Come sempre le opinioni divergono in materia. Carlo Casini, il Presidente del Movimento per la Vita, ne è ovviamente entusiasta, se non altro per il suo effetto simbolico e di memoria, e definisce la culla termica come «un monumento che sta a ricordarci che i bambini non possono essere buttati via. E' la società infatti che deve farsene carico e accoglierli, soprattutto quando le madri non riescono a farlo».
Di tutt'altro parere L'Anfaa, l'Associazione nazionale famiglie adottive e affidatarie, che le ritiene una facile scorciatoia e sottolinea invece il dovere di assistenza per le donne in gravidanza da parte delle strutture pubbliche. In un comunicato ufficiale l'associazione precisa che «la realizzazione delle culle, in alternativa alle prestazioni obbligatorie assegnate al settore pubblico dalla legge n. 2838/1928, richiamata dalla legge n. 328/2000, parte dalla considerazione che le gestanti con gravi difficoltà personali non hanno alcuna esigenza dal momento della gestazione fino al parto. Invece esse e i nascituri devono, come tutte le altre gestanti, essere seguite sotto il profilo sanitario; inoltre esse devono essere prese in carico ed accompagnate dai servizi sociali di cui alla succitata legge, per poter decidere responsabilmente se riconoscere o non riconoscere i loro nati. Va anche sottolineato che per una adeguata protezione sanitaria e sociale di queste donne e del neonato anche i parti devono avvenire in ospedale; avvenuto il parto, nei casi in cui il neonato non venga riconosciuto, compete all’ospedale garantire la totale segretezza relativa alle generalità della partoriente e provvedere alla immediata segnalazione al Tribunale per i minorenni per la dichiarazione dello stato di adottabilità del piccolo che così, a pochi giorni dalla nascita, viene inserito nella famiglia adottiva scelta dal Tribunale fra quelle che hanno presentato domanda di adozione».

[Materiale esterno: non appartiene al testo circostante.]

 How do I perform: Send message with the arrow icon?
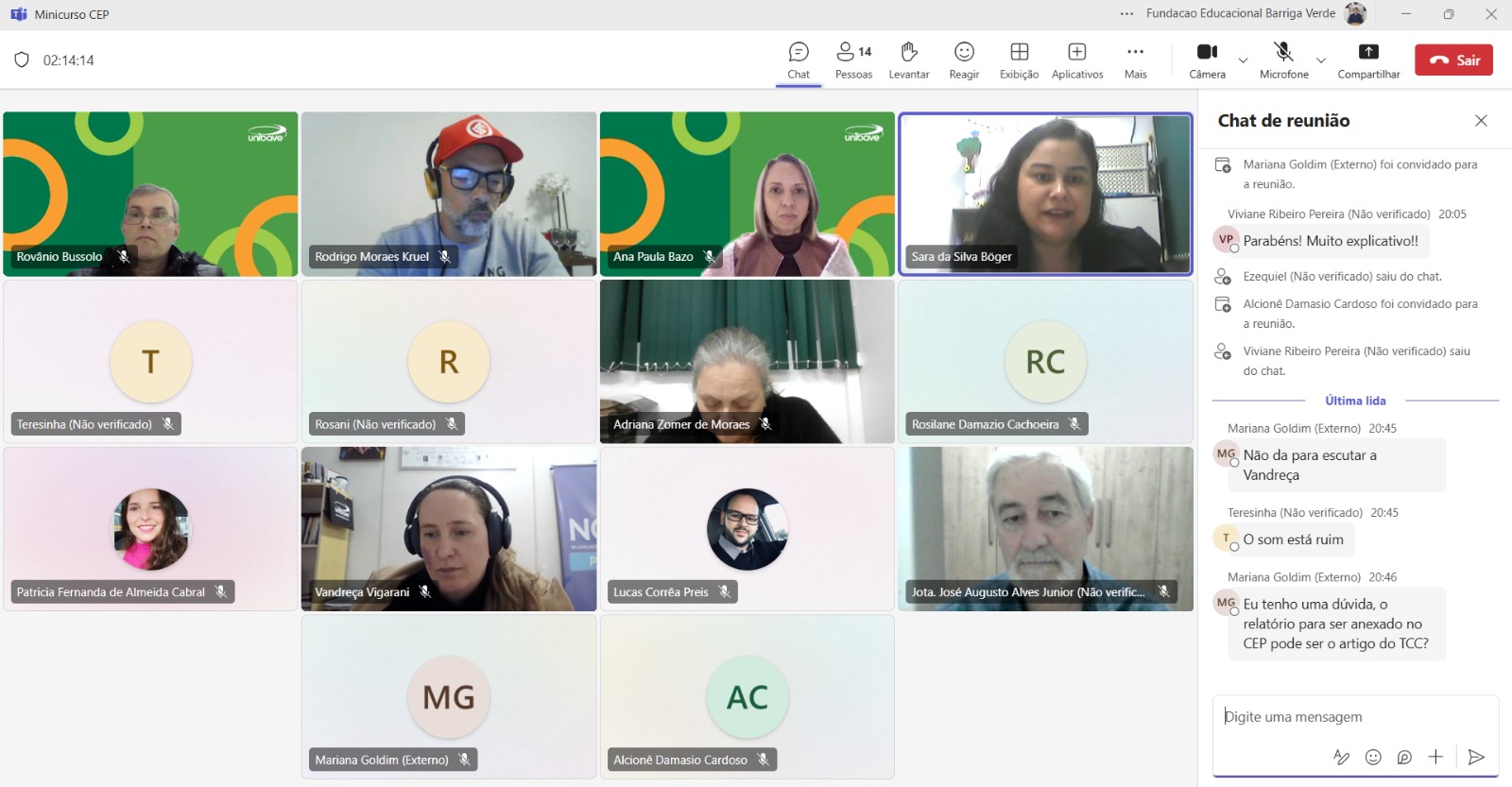click(x=1476, y=757)
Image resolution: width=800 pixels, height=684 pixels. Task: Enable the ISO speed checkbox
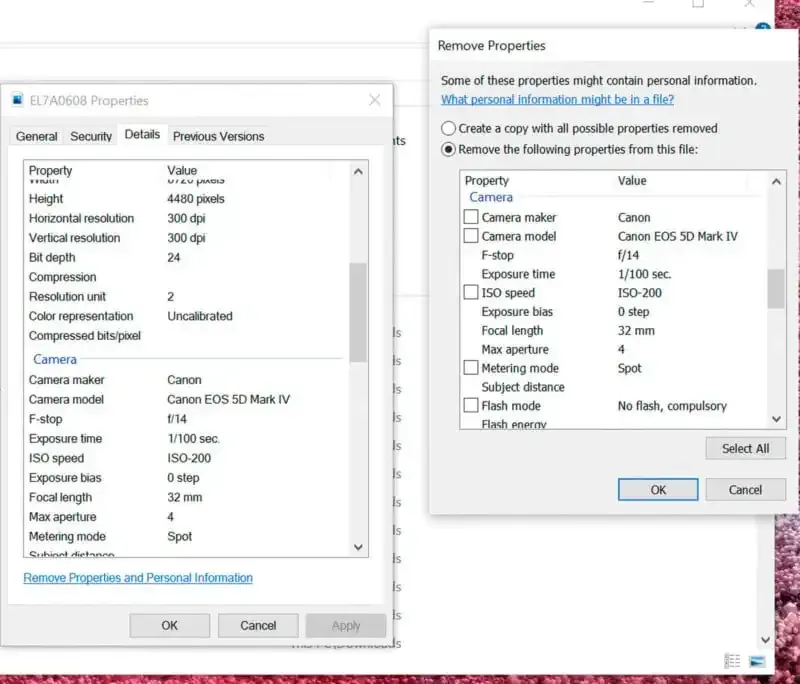tap(471, 293)
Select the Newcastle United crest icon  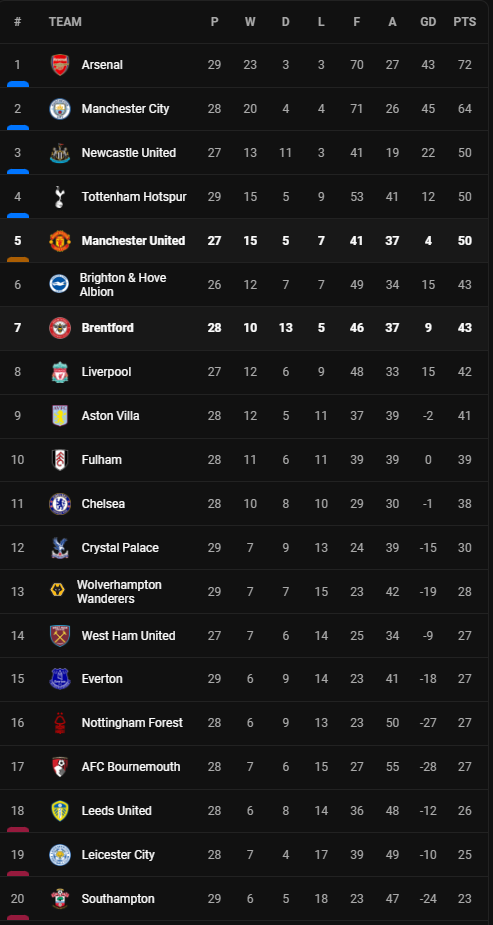(x=60, y=153)
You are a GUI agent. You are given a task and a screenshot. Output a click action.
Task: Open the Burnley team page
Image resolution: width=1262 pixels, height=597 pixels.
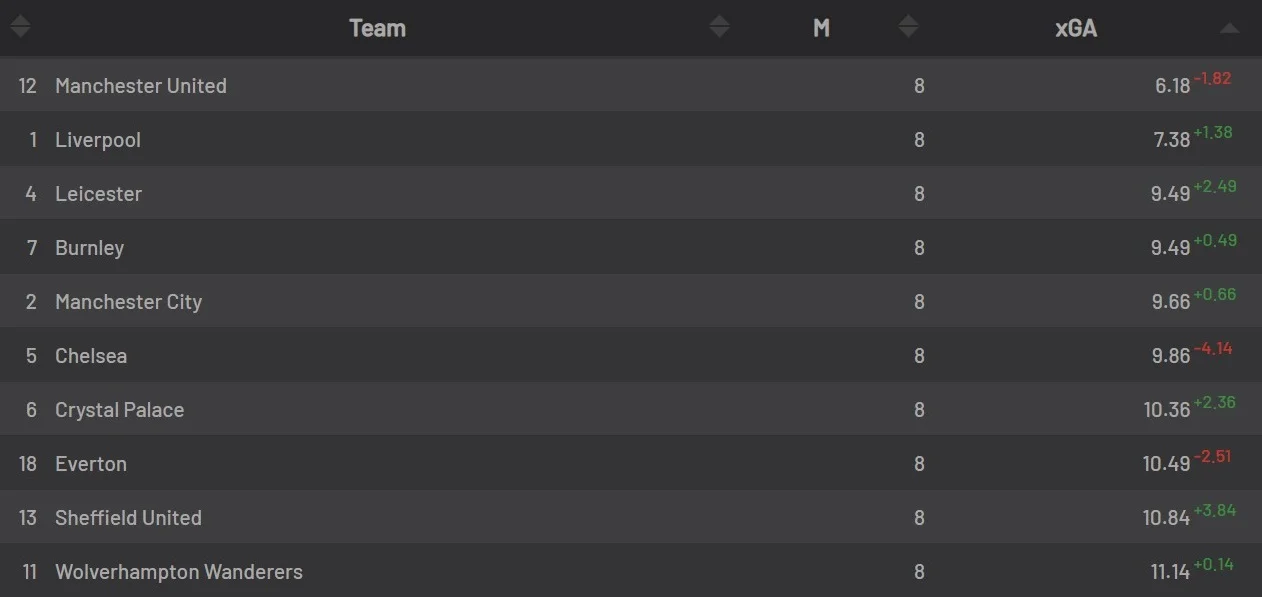click(x=90, y=248)
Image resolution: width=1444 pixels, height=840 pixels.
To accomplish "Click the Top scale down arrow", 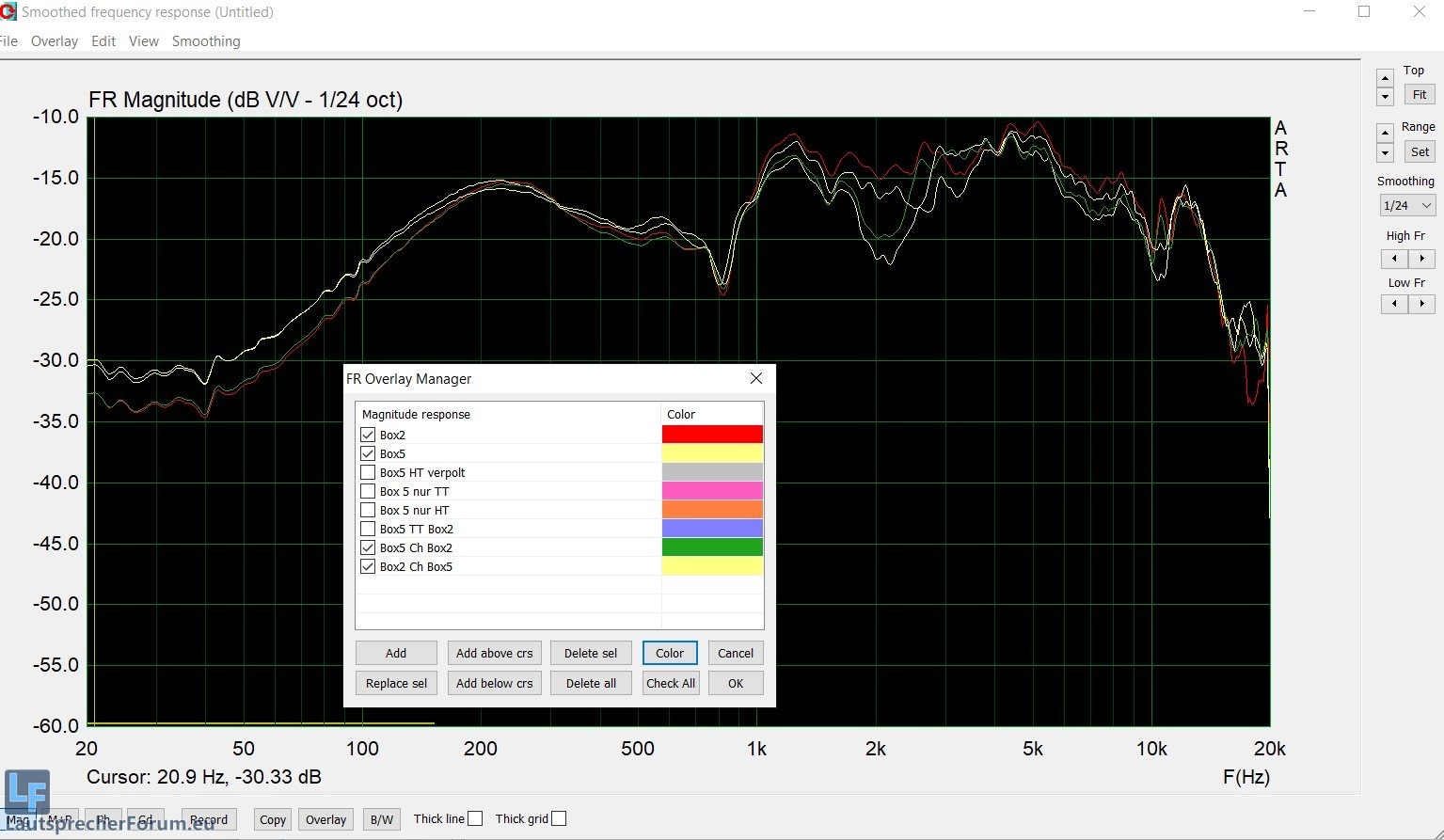I will coord(1385,97).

Come spesso accade, tuttavia, delle buoni leggi non vengono applicate, lasciando molte donne, in tanti casi ignare anche dei propi diritti, abbandonate ad una disperazione che porta a gesti estremi. Ed è in questi casi (a differenza dei molti intercettati dai Centri di aiuto alla vita prima che avvega il dramma) che anche una ruota può salvare la vita di un bambino.